Agência Brasil Esclerose múltipla
Esclerose múltipla

Cerca de um quarto dos pacientes com esclerose múltipla no Brasil demora mais de cinco anos para obter um diagnóstico, segundo estudo da HSR Health e Roche Farma, divulgado pela Associação Brasileira de Esclerose Múltipla (ABEM). A demora intensifica a progressão da doença.

O estudo, lançado durante o Agosto Laranja, mês de conscientização sobre a esclerose múltipla, entrevistou 368 pacientes em tratamento. Mais da metade (56,8%) recebeu diagnósticos incorretos inicialmente, enquanto 26,6% esperaram mais de cinco anos para a confirmação e 14,1% enfrentaram uma espera de uma década.
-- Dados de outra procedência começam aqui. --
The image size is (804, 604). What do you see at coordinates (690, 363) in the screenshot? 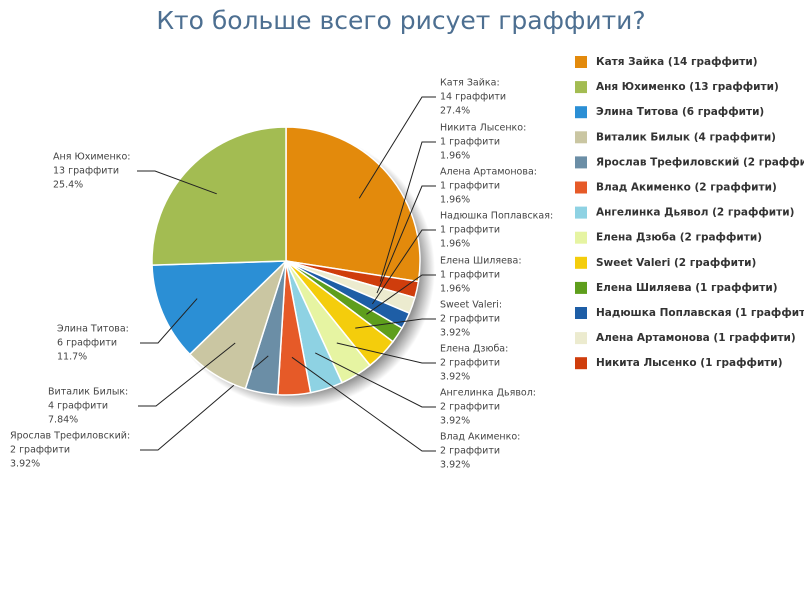
I see `legend-label: Никита Лысенко (1 граффити)` at bounding box center [690, 363].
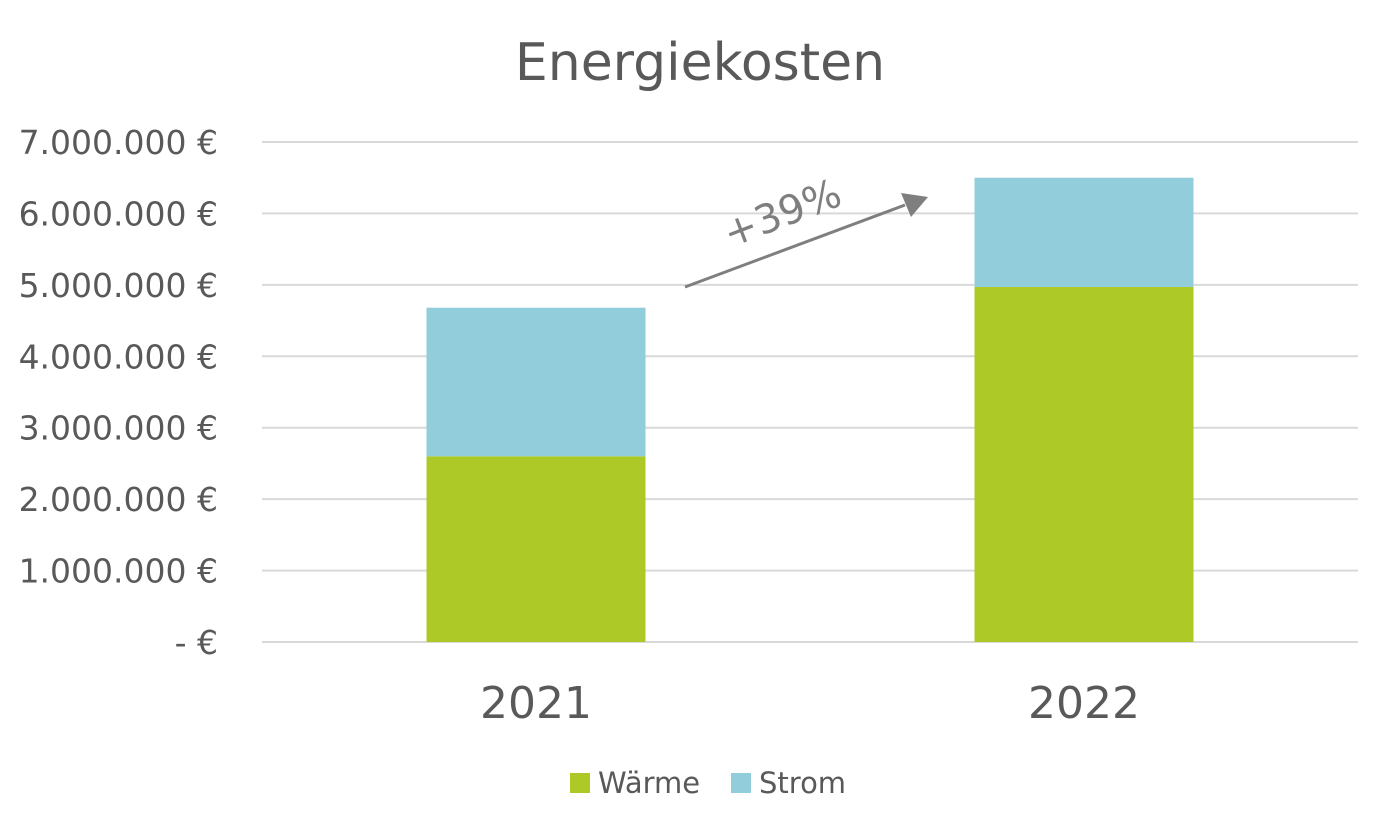  What do you see at coordinates (118, 428) in the screenshot?
I see `y-tick-label: 3.000.000 €` at bounding box center [118, 428].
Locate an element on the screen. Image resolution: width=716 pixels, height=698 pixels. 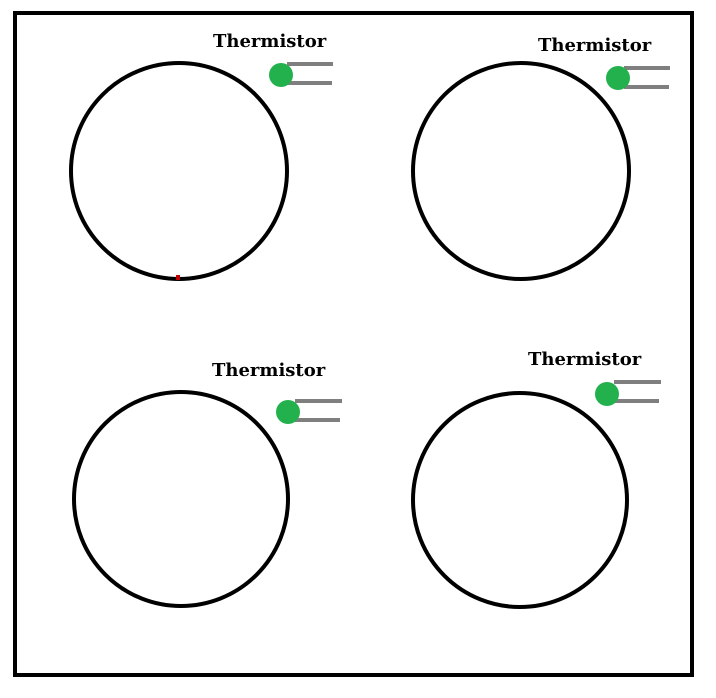
thermistor-top-right is located at coordinates (638, 78).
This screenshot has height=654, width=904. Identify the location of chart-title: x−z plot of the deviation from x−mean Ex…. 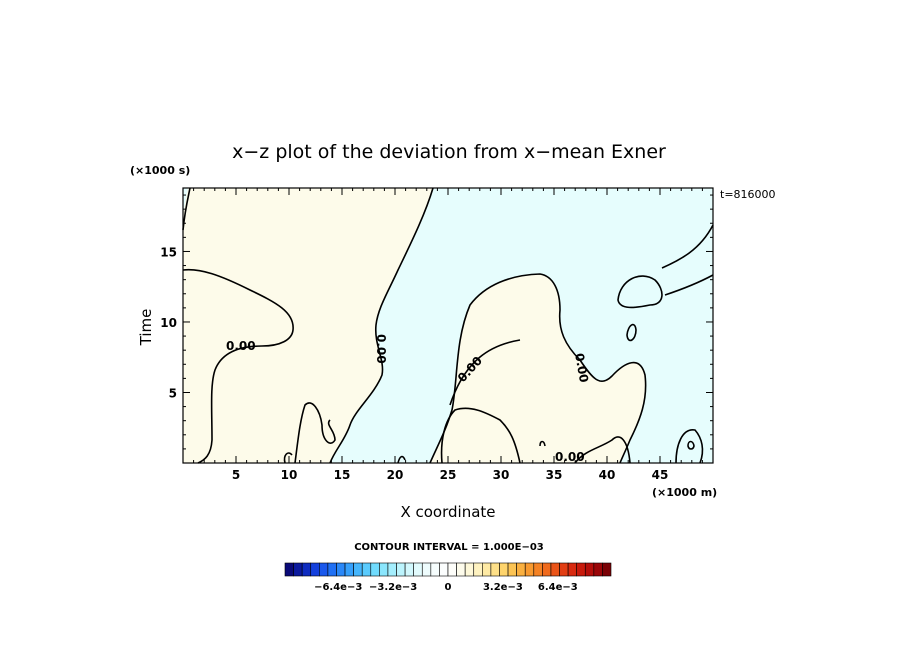
(449, 152).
Para o neurologista Rodrigo Kleinpaul, da Universidade Federal de Minas Gerais (UFMG), a rapidez no diagnóstico é crucial para evitar danos permanentes. “A progressão acentua a incapacidade, levando a danos irreversíveis”, afirmou. Muitos pacientes passam por até quatro médicos ao longo de três anos para um diagnóstico correto.

Os principais obstáculos ao diagnóstico incluem médicos pouco informados (36%), dificuldades com ressonância magnética (23%) e custos elevados (12%).

Segundo a ABEM, cerca de 40 mil brasileiros vivem com essa doença inflamatória crônica e autoimune, que afeta mulheres jovens entre 20 e 40 anos. A esclerose múltipla danifica a mielina, comprometendo a comunicação entre cérebro e corpo, impactando mobilidade e saúde mental.

Casos como o de Lucimara de Lima Santana ilustram a realidade enfrentada por muitos. Após quatro anos de consultas em São Paulo, foi diagnosticada após exames de imagem revelarem a doença. A docente adaptou-se à nova realidade, oferecendo aulas de Pilates online e participando de projetos de conscientização.

O estudo também indica que, apesar de a maioria estar com a doença sob controle, desafios no tratamento persistem. Relatos de dificuldades de acesso, como falta de medicamentos e burocracia dos planos de saúde, são frequentes (41,2%). O impacto emocional é significativo, com 73,4% dos pacientes renunciando a atividades desejadas por razões emocionais.